A seguir, os delegados apresentam uma cobrança. “Foram sete meses de total cumprimento das metas de redução da criminalidade implementadas nas dez regionais integrantes da estrutura da Polícia Civil. Foram sete meses de apoio incondicional ao atual Governo do Estado. Por conta disso, com fulcro nas promessas feitas pelo governador, bem como por sua equipe econômica, acreditamos que no mês vindouro seremos chamados para a resolução dos nossos problemas salariais, o pior do país”, conclui a nota.

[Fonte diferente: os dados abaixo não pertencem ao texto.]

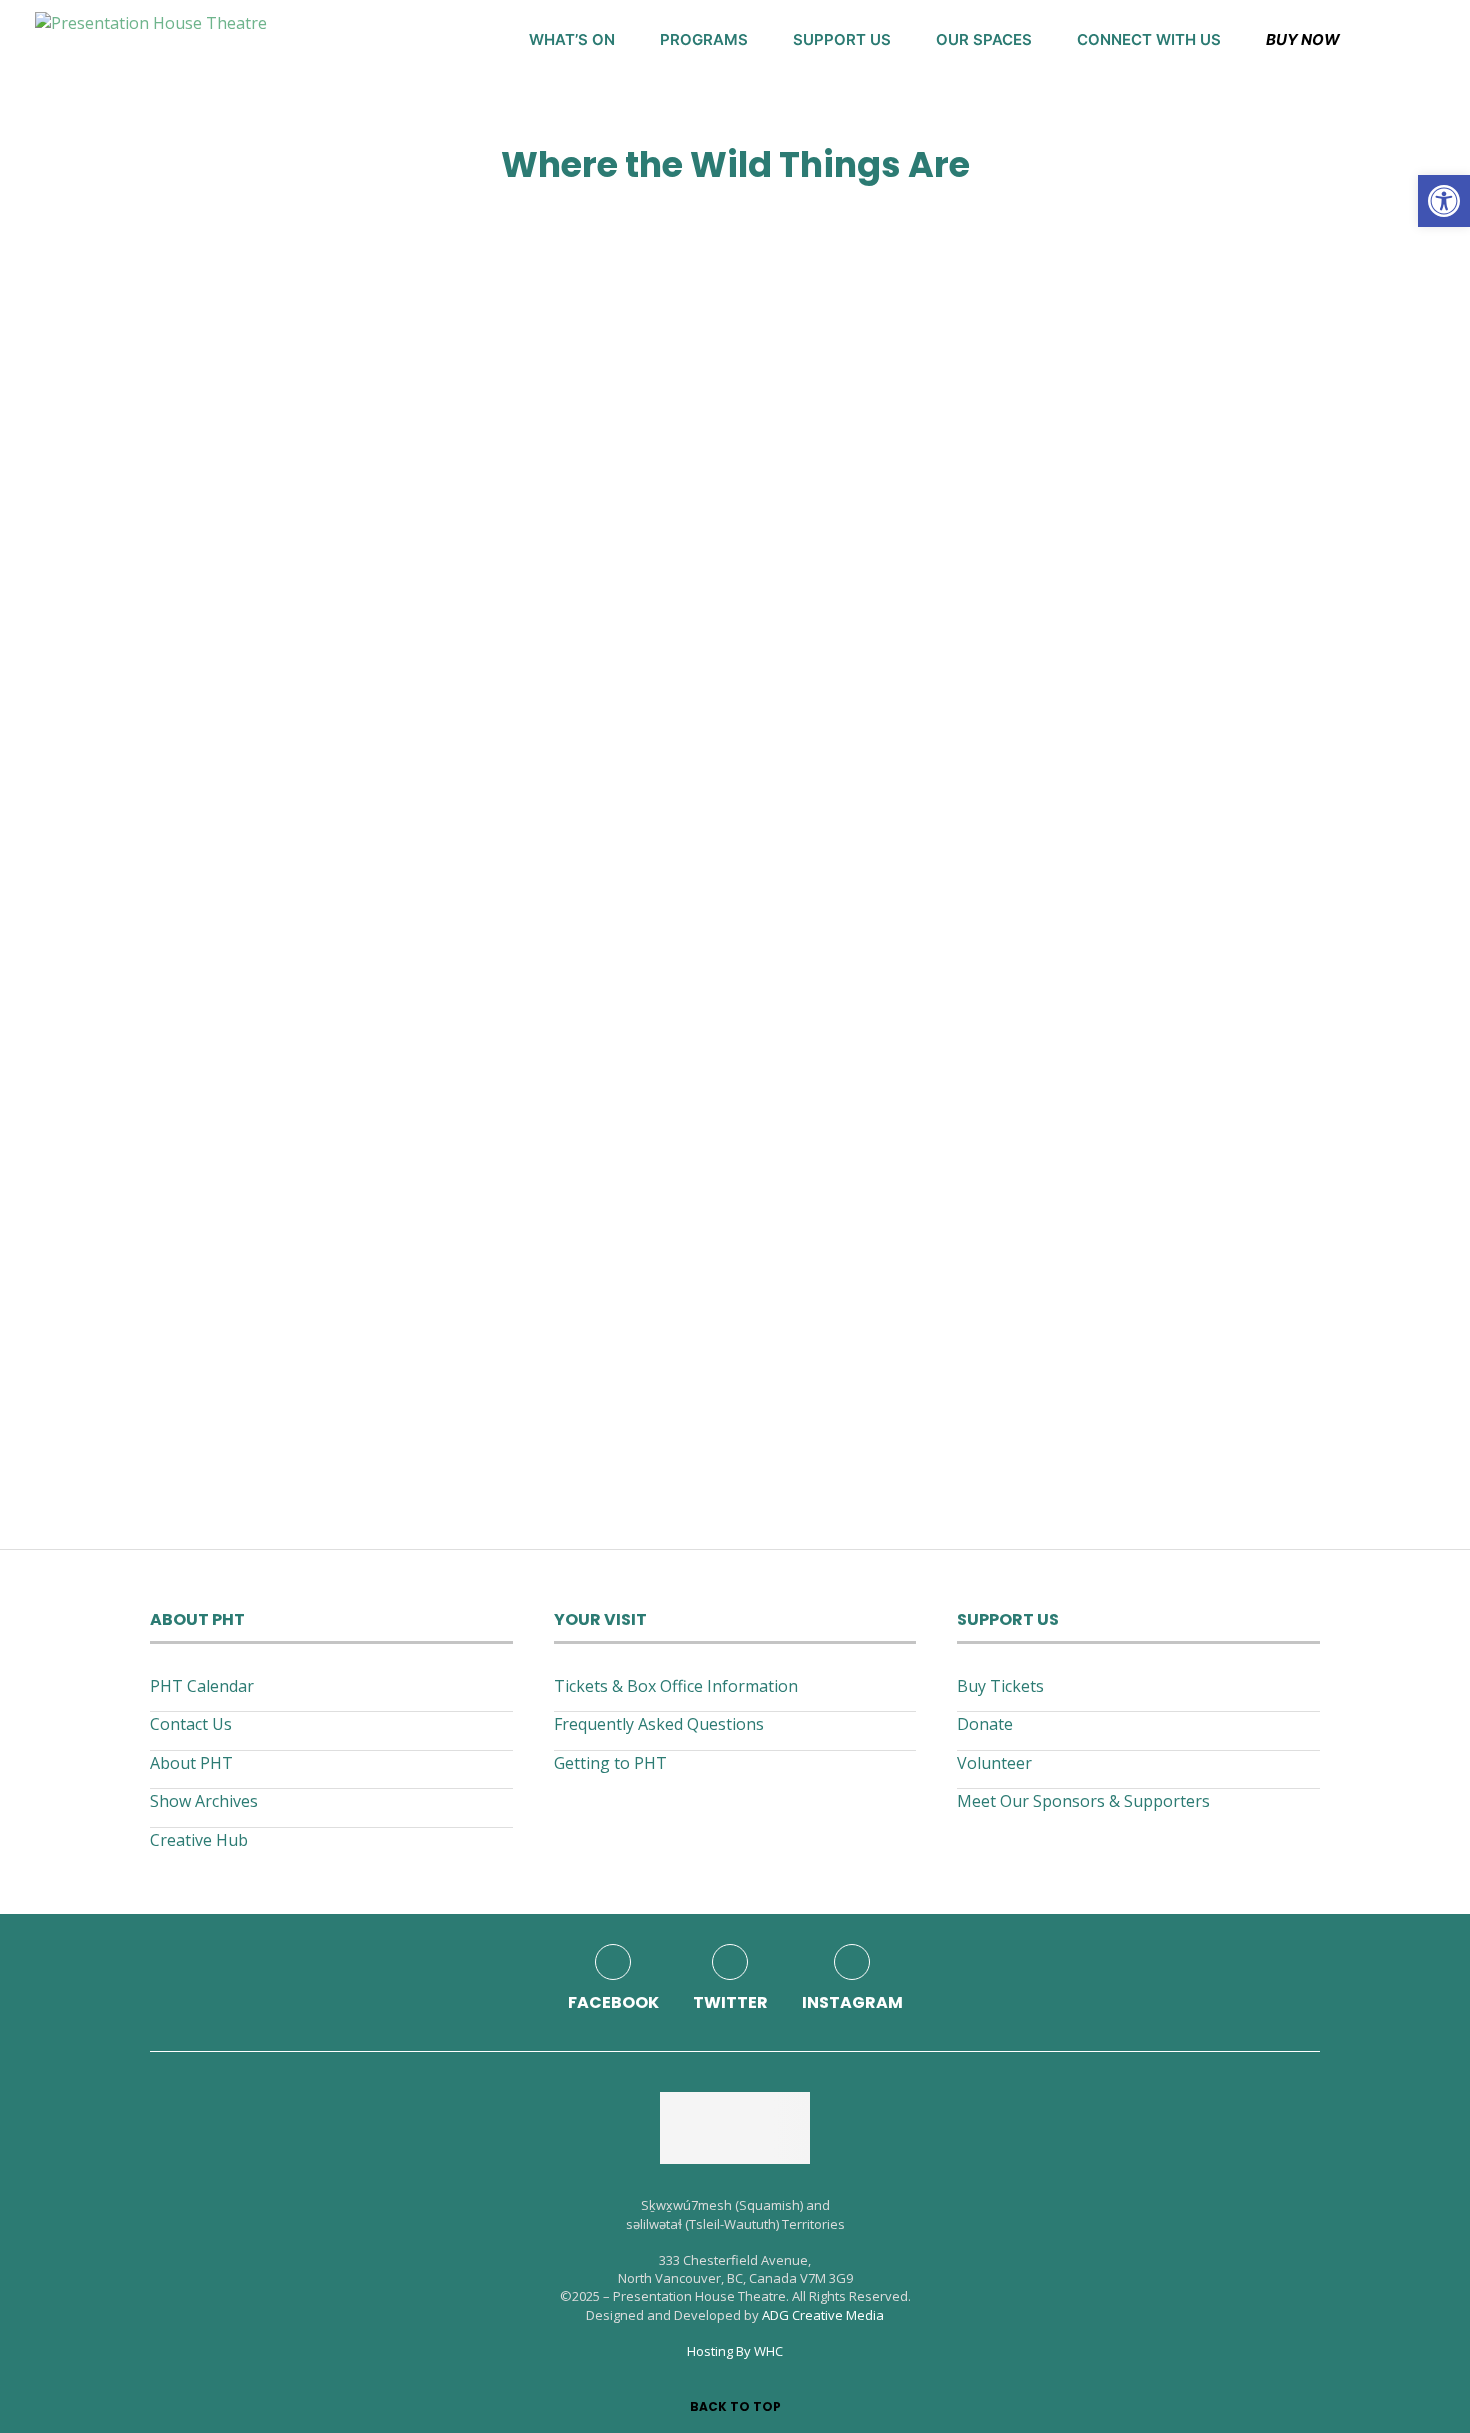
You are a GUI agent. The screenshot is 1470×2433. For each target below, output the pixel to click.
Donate (985, 1724)
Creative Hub (199, 1840)
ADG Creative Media (823, 2315)
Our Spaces (984, 39)
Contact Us (191, 1724)
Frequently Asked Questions (659, 1724)
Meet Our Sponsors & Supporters (1083, 1801)
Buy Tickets (1000, 1686)
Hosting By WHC (735, 2351)
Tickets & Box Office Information (676, 1686)
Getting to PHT (610, 1763)
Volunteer (994, 1763)
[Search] (1425, 40)
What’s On (572, 39)
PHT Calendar (202, 1686)
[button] (1444, 201)
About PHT (191, 1763)
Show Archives (204, 1801)
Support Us (842, 39)
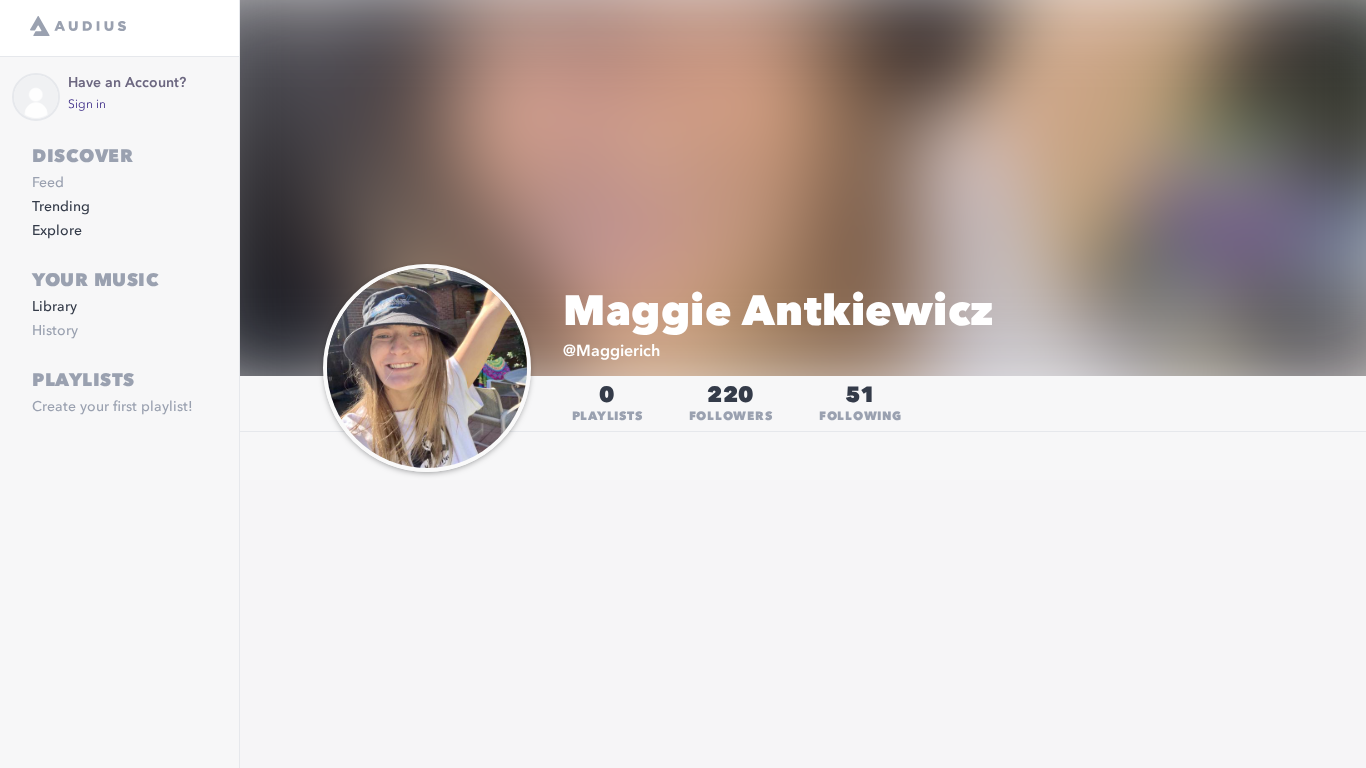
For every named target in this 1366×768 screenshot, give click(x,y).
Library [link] (54, 307)
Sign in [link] (87, 105)
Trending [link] (61, 207)
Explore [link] (57, 231)
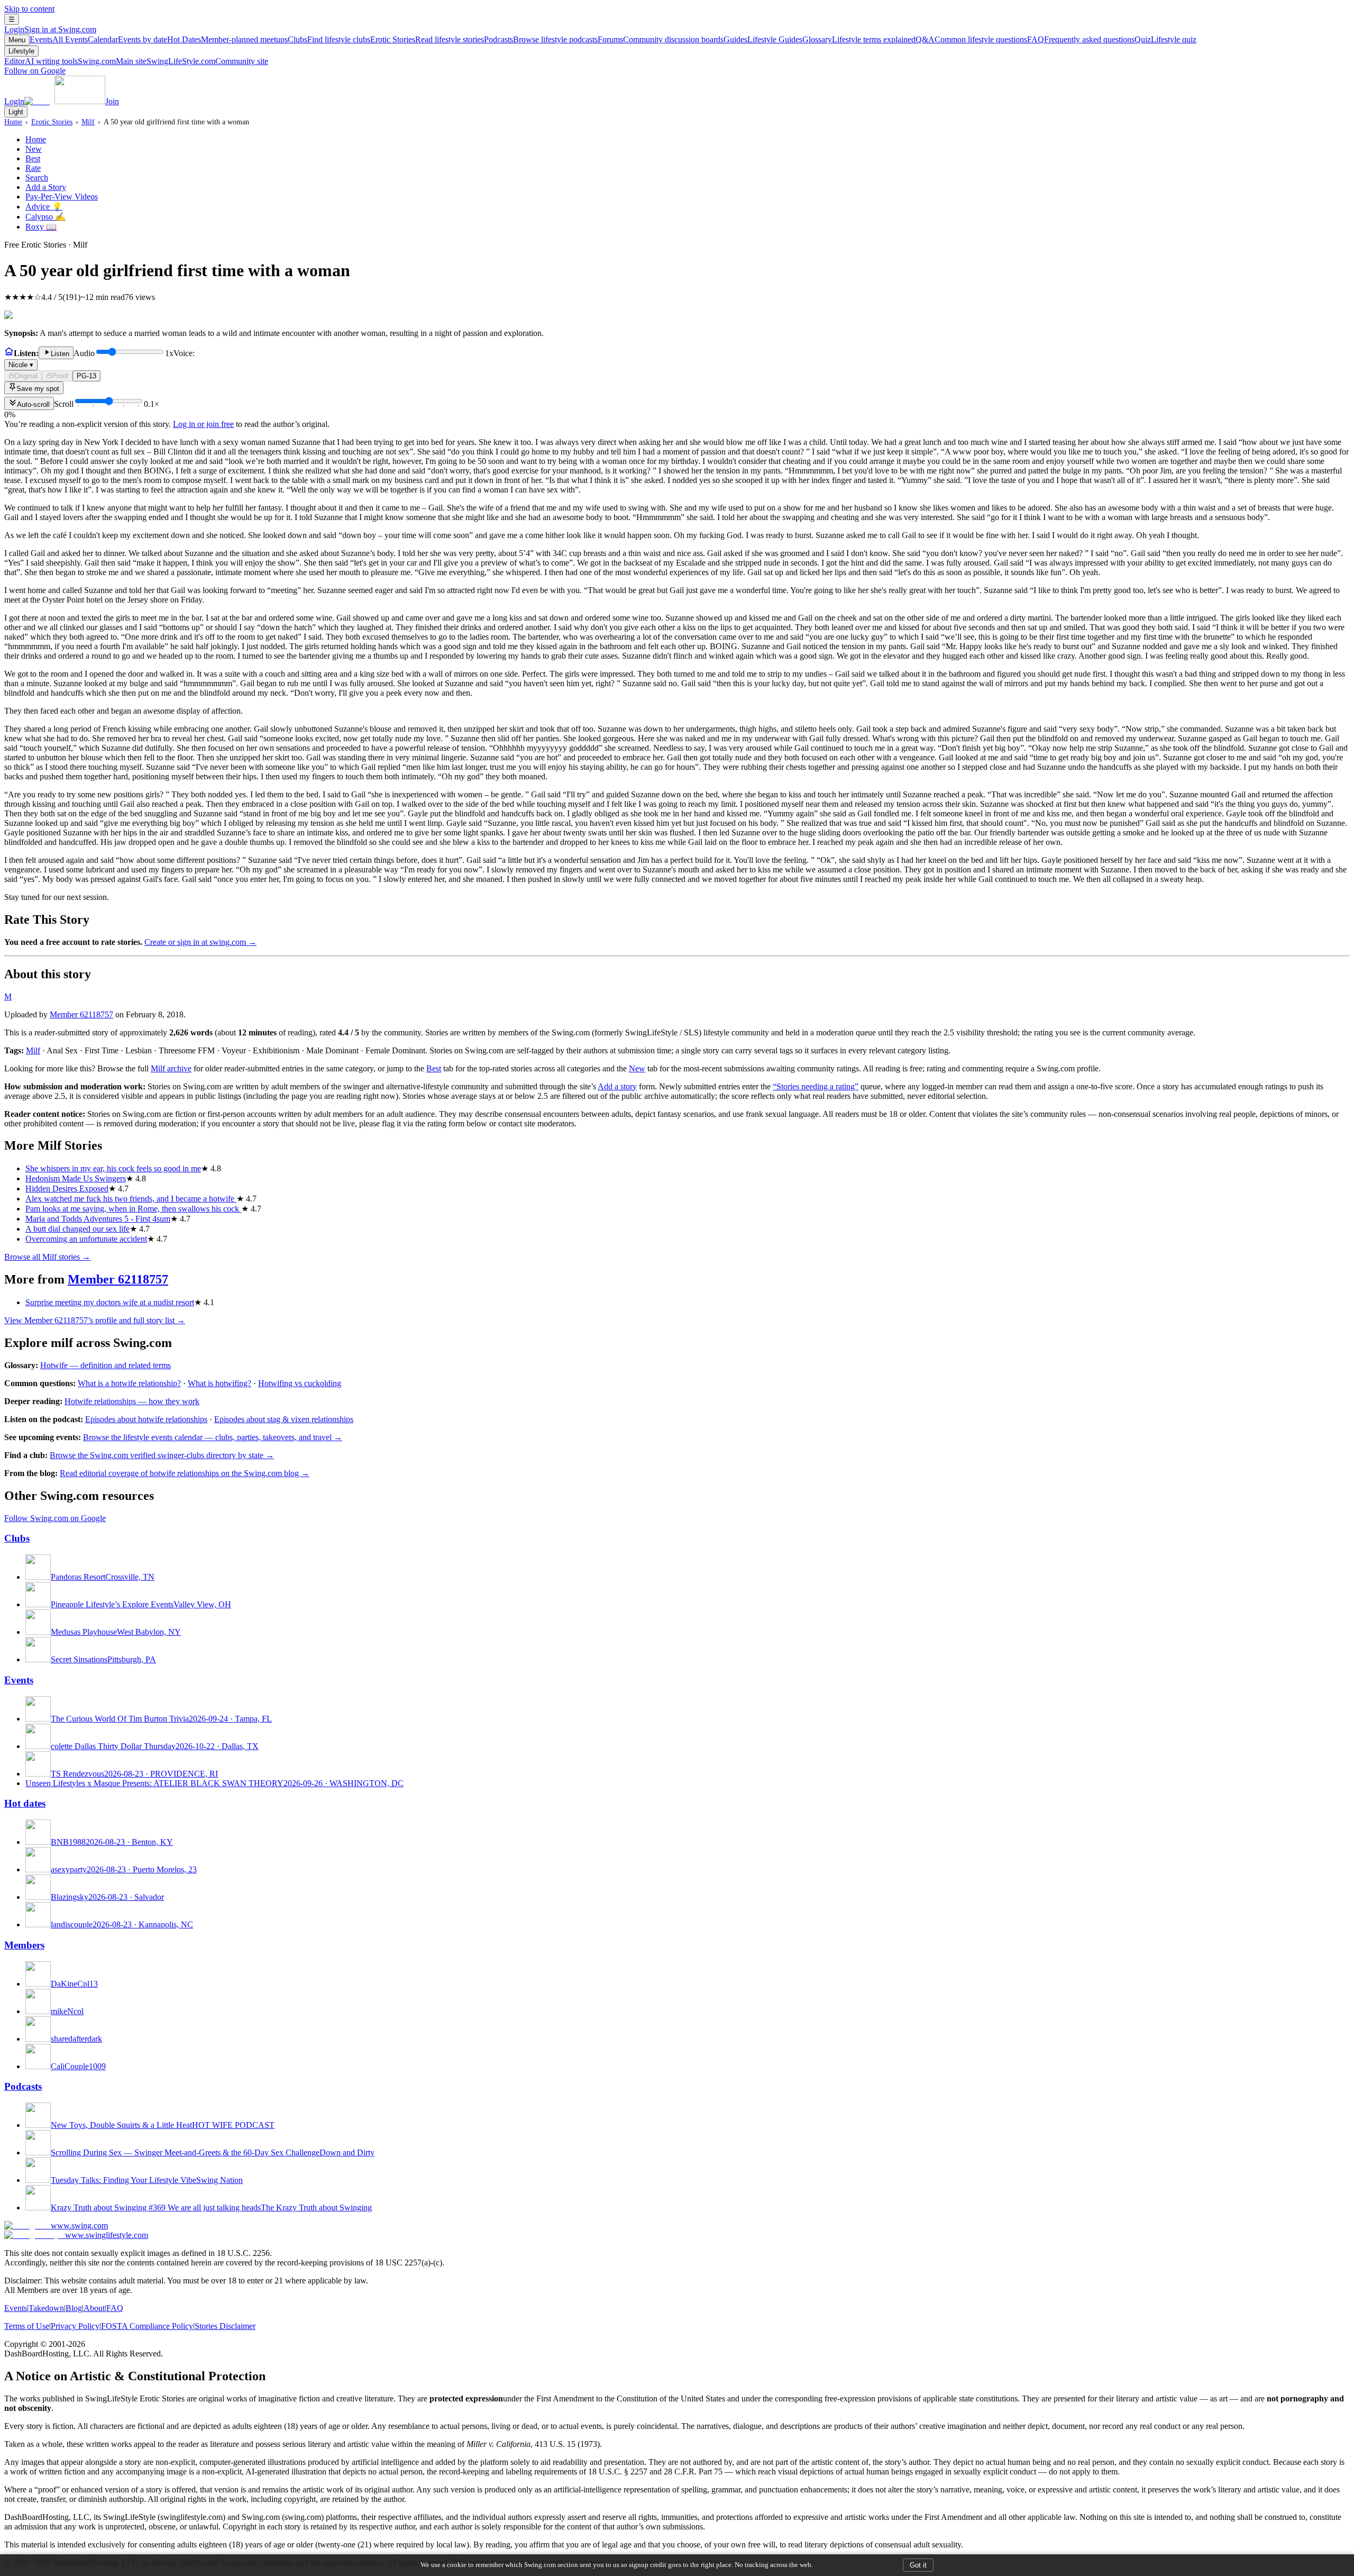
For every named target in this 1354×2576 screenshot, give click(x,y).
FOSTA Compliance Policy (147, 2326)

Também através de nota, a Aspol cobra de Ricardo o cumprimento dos pontos de um acordo firmado no início do ano, que contempla as reivindicações expostas acima. “Ainda acreditamos no governo e aguardamos o cumprimento do que foi acordado”, afirma a entidade na conclusão do documento. O “ainda acreditamos”, todavia, parece não ter a concordância de boa parte dos policiais civis, que cobram o imediato cumprimento do que teria sido acertado após a posse de Ricardo Coutinho.

Perspectiva

De acordo com o vice-presidente da Aspol, Júlio César da Cruz (foto), a espera dos policiais pela confirmação do acordo com o Governo do Estado tem um prazo. “A data limite é 22 de setembro. Se até lá não formos chamados para conversar, vamos reagir”.

À espera

Conforme Júlio César, cerca de 300 concursados que já fizeram o curso de formação na Acadepol aguardam a nomeação, e aproximadamente outros 600 esperam ser chamados para o curso. Ele contou que a Aspol e a Adepdel deram entrada numa ação junto ao Ministério Público pedindo a incorporação das gratificações aos vencimentos dos policiais.

A pergunta

Ante as tantas especulações sobre 2012, O Diário Político fez uma pergunta direta ao vice-governador Rômulo Gouveia, presidente do PSD: O senhor descarta totalmente a hipótese de ser candidato a prefeito de Campina nas eleições do ano que vem?

A resposta

Como todo político experiente, raposa velha que é nas lides partidárias, Rômulo evitou dar uma declaração do tipo “dessa água não beberei”. Respondeu sem responder, dando a entender que não será candidato, mas sem fechar as portas. “Eu estou num projeto de unir as oposições e de honrar o meu mandato de vice-governador”, foi o que afirmou.

Comemoração I

O vereador Cassiano Pascoal comemorou o pedido de pauta para julgamento no TRE do recurso do prefeito Veneziano contra sua cassação. “Torcíamos para que o processo entrasse em pauta. Assim, acabará esse estigma de se dizer que Veneziano foi cassado”.

Comemoração II

Por motivos evidentemente opostos, o vereador João Dantas também festejou a provável entrada do recurso na pauta do TRE. “Nossa esperança é de que seja feita justiça, embora que tardia. Esse processo aguarda um desfecho desde 12 de abril do ano passado”.

Ponto de vista

Para Cassiano Pascoal, a cassação do prefeito foi “um equívoco em primeira instância, e essa decisão vai ser revista agora pelo Tribunal”. Para João Dantas, “o processo que cassou Veneziano é vigoroso, e ainda dispõem de provas substanciais e incontestáveis”.